Бросив эти слова, старый художник поплелся прочь, не прощаясь и не оглядываясь.

Под его подошвами с сухим стуком перекатывались камешки, им предстояло пролежать здесь миллионы лет, прежде чем они превратятся в землю, на которой однажды зазеленеет трава.

– Я поразмыслил, эй, – крикнул Бондарь.

– И что? – Старик оглянулся.

– Воспоминания, которые мы уносим в могилу, – это не единственное наше богатство. – Бондарь сложил ладони рупором, чтобы его слова не уносил ветер. – Это было бы несправедливо. Есть еще кое-что. Самое важное, эй!

– Ну-ка, ну-ка?

– Воспоминания о нас.

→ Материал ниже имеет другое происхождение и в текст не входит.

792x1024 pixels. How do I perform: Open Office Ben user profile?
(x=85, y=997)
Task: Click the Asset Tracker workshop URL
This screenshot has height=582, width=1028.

Воспоминания тех, кто остается. Пока нас помнят, мы никуда на хрен не денемся. Вот вам и бессмертие, а? Как вам такая перспектива?

– Она меня вполне устраивает, – заулыбался старик.

Бондарь улыбнулся в ответ:

– Выходит, каждый, кто этого действительно хочет, не умирает. Так что все нормально, верно?

– Нормально, – подмигнул ему старик. – Все нормально.

Два человека стояли на земле, в которой им предстояло истлеть без остатка, и радовались так, словно действительно придумали способ перехитрить смерть.

Чайки, следившие за ними с высоты, недоумевающе голосили. Они не понимали, как можно веселиться по столь ничтожному поводу. Ведь умереть невозможно, пока для тебя существует этот огромный прекрасный мир. А как только мир исчезает, то и умирать становится некому.